[Dataset entries]
- - - - - - -

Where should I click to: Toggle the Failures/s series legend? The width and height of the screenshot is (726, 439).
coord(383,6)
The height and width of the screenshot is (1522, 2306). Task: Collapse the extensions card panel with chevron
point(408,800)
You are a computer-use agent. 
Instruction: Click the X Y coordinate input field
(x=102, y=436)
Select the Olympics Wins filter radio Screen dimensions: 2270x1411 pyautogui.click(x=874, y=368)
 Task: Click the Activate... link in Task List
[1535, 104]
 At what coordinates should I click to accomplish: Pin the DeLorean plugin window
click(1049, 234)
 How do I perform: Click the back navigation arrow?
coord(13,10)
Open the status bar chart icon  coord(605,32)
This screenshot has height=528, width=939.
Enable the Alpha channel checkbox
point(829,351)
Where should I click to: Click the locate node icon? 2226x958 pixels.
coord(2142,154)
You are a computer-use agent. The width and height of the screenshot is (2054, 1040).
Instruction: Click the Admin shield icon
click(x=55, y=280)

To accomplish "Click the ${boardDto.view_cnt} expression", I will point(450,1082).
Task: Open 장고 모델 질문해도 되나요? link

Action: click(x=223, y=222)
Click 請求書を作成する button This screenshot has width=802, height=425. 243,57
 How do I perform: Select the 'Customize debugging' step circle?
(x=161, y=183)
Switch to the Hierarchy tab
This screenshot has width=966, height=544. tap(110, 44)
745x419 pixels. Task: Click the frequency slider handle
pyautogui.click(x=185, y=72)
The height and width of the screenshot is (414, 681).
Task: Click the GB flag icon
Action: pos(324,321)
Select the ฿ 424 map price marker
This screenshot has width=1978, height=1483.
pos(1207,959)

- - - - - - -

— WHAT YOU NEED TO DO —
Every entry above needs to be duplicated exactly.

— SOLUTION FOR THIS PROBLEM —
Where should I click to: Toggle the Failures/s series legend? The width and height of the screenshot is (726, 439).
coord(383,6)
The height and width of the screenshot is (1522, 2306). Task: Collapse the extensions card panel with chevron
point(408,800)
You are a computer-use agent. 
Instruction: Click the X Y coordinate input field
(x=102, y=436)
Select the Olympics Wins filter radio Screen dimensions: 2270x1411 pyautogui.click(x=874, y=368)
 Task: Click the Activate... link in Task List
[1535, 104]
 At what coordinates should I click to accomplish: Pin the DeLorean plugin window
click(1049, 234)
 How do I perform: Click the back navigation arrow?
coord(13,10)
Open the status bar chart icon  coord(605,32)
This screenshot has height=528, width=939.
Enable the Alpha channel checkbox
point(829,351)
Where should I click to: Click the locate node icon? 2226x958 pixels.
coord(2142,154)
You are a computer-use agent. The width and height of the screenshot is (2054, 1040).
Instruction: Click the Admin shield icon
click(x=55, y=280)

To accomplish "Click the ${boardDto.view_cnt} expression", I will point(450,1082).
Task: Open 장고 모델 질문해도 되나요? link

Action: click(x=223, y=222)
Click 請求書を作成する button This screenshot has width=802, height=425. 243,57
 How do I perform: Select the 'Customize debugging' step circle?
(x=161, y=183)
Switch to the Hierarchy tab
This screenshot has width=966, height=544. tap(110, 44)
745x419 pixels. Task: Click the frequency slider handle
pyautogui.click(x=185, y=72)
The height and width of the screenshot is (414, 681).
Task: Click the GB flag icon
Action: pos(324,321)
Select the ฿ 424 map price marker
This screenshot has width=1978, height=1483.
pos(1207,959)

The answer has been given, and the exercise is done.